_What to produce:_ Pull out every line of the records below that contains the string "Task", and copy each such line in full.

_Material:_

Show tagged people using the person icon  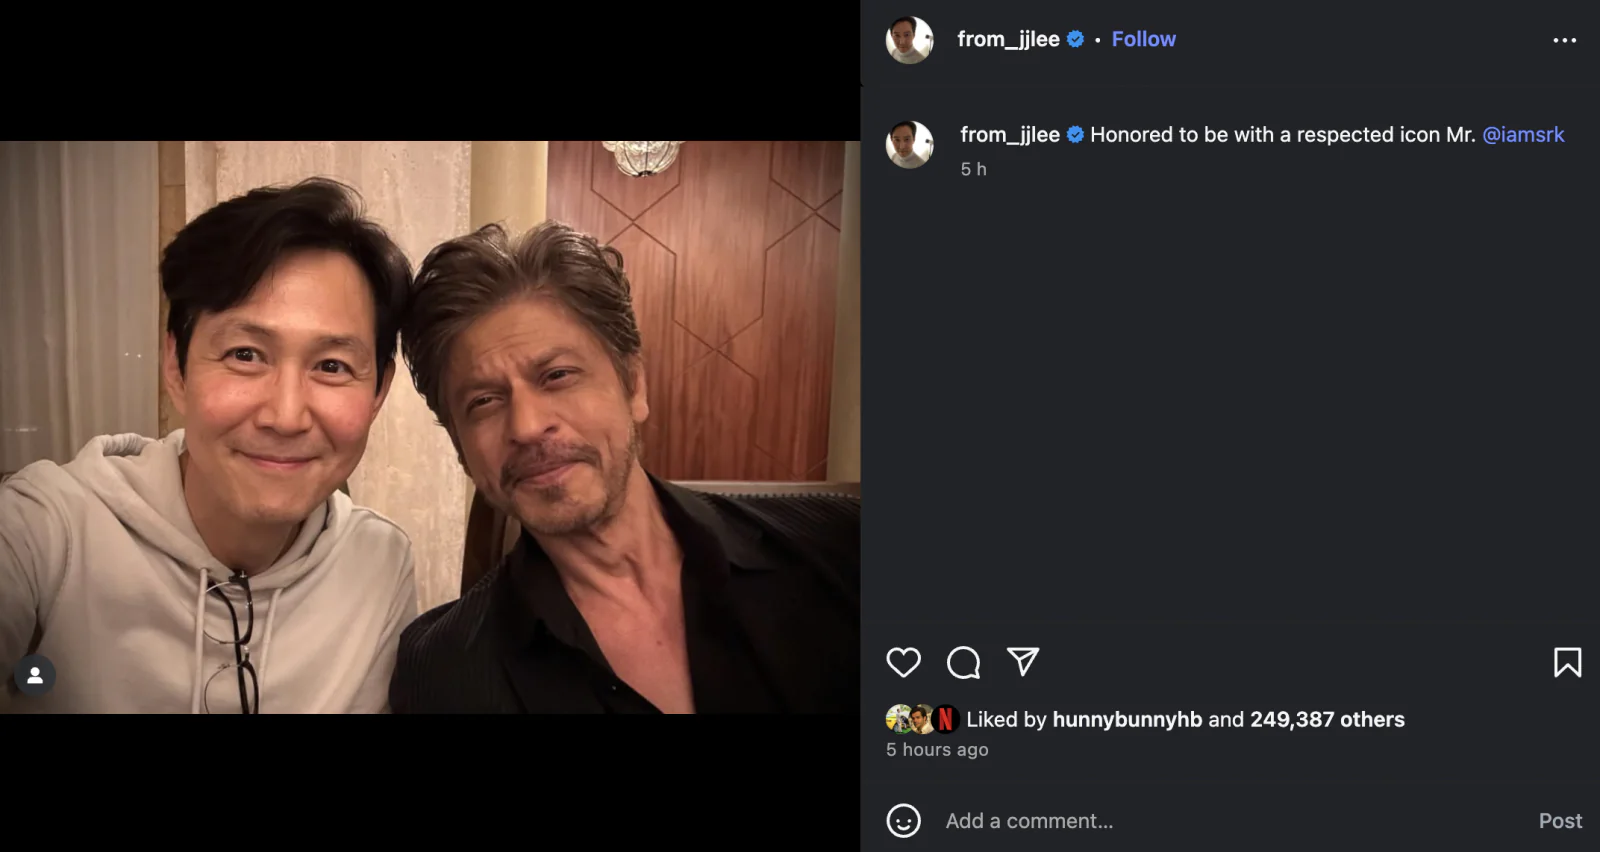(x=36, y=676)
* * *
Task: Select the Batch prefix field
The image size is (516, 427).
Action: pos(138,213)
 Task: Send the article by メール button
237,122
* * *
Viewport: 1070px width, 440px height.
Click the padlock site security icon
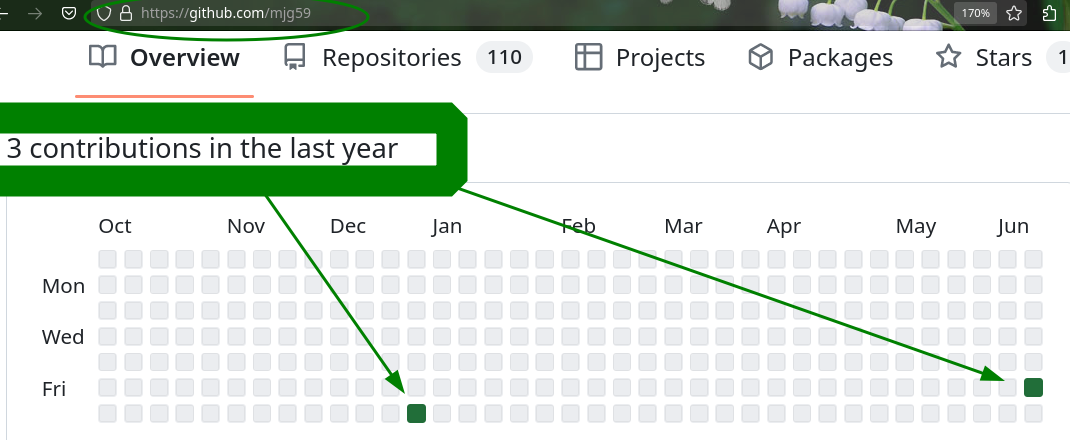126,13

_In response:_
Task: Select the Batch prefix field
 Task: Send the article by メール button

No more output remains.